Cloudflare, a US-based internet infrastructure and cybersecurity company, is cutting 20% of its workforce, affecting more than 1,100 employees globally. Artificial intelligence (AI) has “radically changed” the way it works, enabling small teams to handle tasks that previously required much larger workforces, the company revealed in a blog post.
“This was not an easy decision, but it is the right one,” CEO Matthew Prince said during the earnings call. According to him, some current jobs may not fit the type of work Cloudflare expects to prioritize moving forward. He also stressed that the company’s use of AI has grown by 600% in the past three months, and described the transformation as an “AI-first operating model.”
The company also stressed that the layoffs were driven by organizational and operational restructuring, and not by poor employee performance or temporary budget constraints.
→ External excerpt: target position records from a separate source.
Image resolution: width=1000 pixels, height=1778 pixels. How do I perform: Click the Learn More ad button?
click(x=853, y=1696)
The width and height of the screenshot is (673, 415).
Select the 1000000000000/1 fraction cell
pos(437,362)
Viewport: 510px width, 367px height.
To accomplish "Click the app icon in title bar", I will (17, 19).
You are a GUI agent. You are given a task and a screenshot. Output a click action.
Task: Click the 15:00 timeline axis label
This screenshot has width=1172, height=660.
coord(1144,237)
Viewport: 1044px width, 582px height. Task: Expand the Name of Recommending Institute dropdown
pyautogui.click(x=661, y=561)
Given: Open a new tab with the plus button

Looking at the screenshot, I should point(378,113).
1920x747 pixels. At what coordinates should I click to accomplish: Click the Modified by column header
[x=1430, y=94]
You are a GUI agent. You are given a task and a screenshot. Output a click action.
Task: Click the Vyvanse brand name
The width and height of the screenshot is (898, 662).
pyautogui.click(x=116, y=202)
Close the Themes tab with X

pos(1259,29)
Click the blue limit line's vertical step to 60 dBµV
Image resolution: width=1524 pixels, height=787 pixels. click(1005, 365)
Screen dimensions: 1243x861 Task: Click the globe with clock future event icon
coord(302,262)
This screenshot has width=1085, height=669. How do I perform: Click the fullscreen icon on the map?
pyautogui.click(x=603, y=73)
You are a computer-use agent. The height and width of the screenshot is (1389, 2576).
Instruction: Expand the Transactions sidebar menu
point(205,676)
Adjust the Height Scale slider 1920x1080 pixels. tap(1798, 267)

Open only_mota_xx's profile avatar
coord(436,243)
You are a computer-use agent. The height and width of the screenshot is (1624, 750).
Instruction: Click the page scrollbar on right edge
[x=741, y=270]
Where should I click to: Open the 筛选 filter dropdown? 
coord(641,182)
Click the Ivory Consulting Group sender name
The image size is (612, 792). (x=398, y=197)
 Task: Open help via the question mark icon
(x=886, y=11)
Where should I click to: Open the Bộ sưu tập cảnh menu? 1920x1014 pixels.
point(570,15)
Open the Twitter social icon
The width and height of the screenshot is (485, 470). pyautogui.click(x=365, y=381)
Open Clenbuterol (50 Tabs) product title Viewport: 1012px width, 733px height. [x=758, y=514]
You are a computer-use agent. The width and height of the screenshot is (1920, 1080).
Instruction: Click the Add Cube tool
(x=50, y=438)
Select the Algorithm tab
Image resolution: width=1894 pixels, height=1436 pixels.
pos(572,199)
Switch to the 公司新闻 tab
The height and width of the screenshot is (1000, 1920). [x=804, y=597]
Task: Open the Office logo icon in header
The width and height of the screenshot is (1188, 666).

At the end of 2025, the company had 5,156 full-time employees, so the cuts will affect nearly a fifth of its workforce. Additionally, it expects to spend between $140 million and $150 million in severance pay in the second quarter.
In the first quarter, Cloudflare beat Wall Street expectations, posting revenue of $639.8 million versus expectations of $621.9 million. Its adjusted earnings were higher than expected at 25 cents per share. So, despite making profits, the company decided to reduce its workforce as artificial intelligence changes its operations.
Tech layoffs continue in May, with Cognizant also reportedly cutting more than 15,000 jobs as part of a restructuring. Meta also confirmed layoffs that could affect approximately 8,000 employees in the United States.